To do - Word for word, set down every line of the entries below from the line with "You are a computer-use" to the line with "Instruction: Toggle Scroll", including both, and no other line.

Dataset records -
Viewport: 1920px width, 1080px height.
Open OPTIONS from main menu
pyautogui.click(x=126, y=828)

* * *

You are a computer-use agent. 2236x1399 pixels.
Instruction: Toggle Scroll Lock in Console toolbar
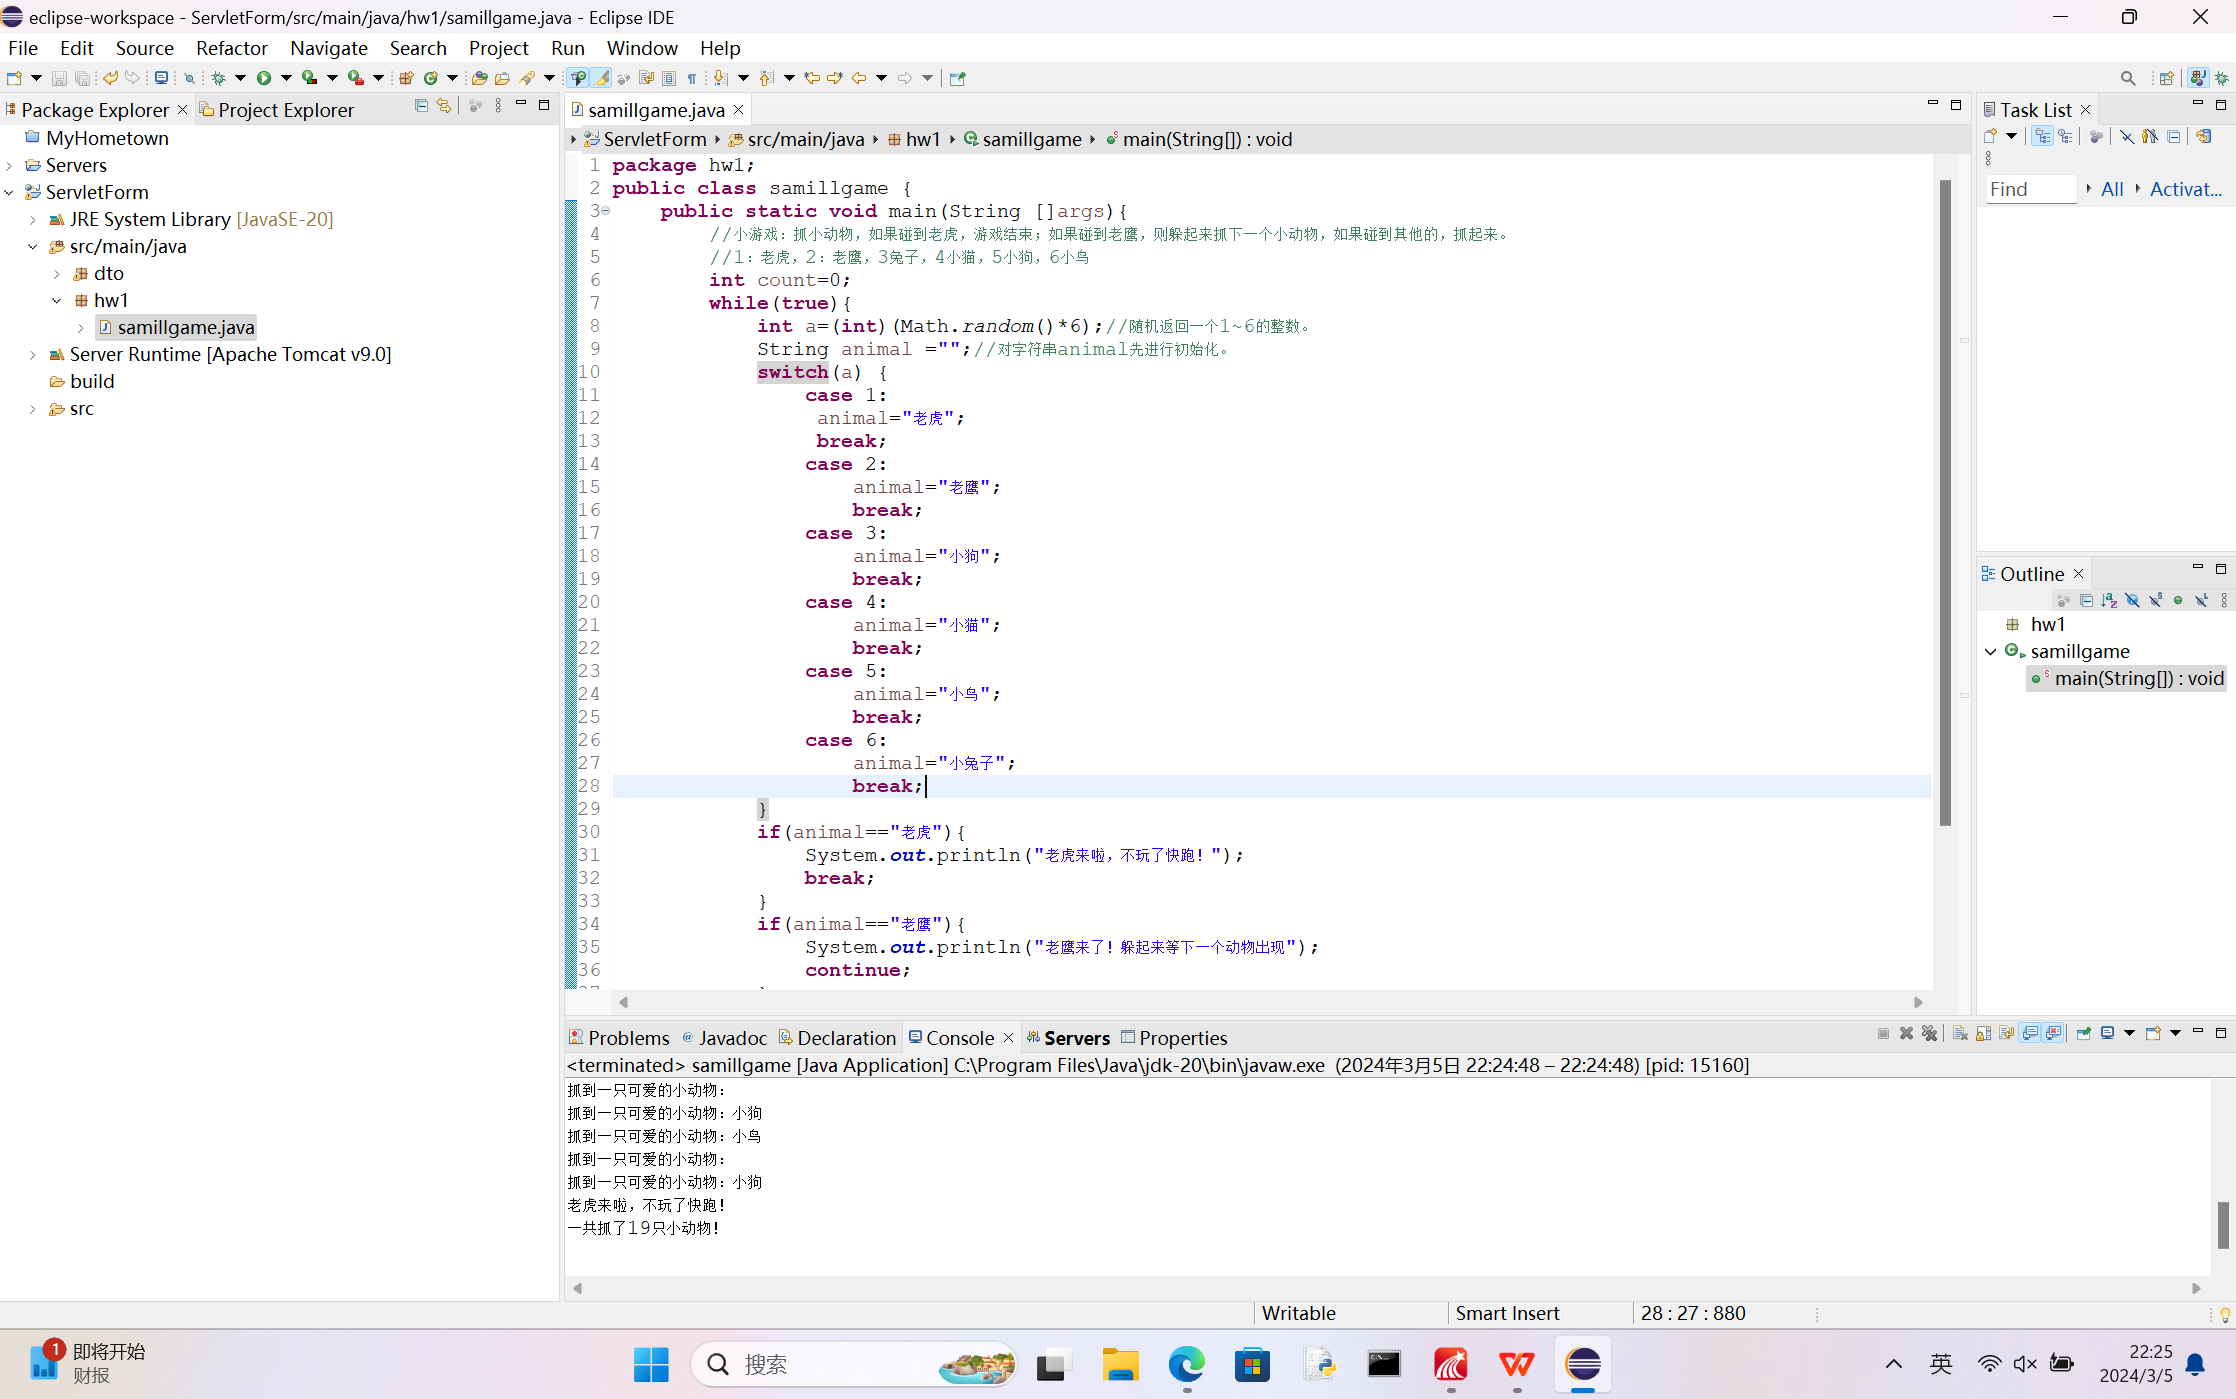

Result below -
You are a computer-use agent. 2236x1399 pixels.
Instruction: Toggle Scroll Lock in Console toolbar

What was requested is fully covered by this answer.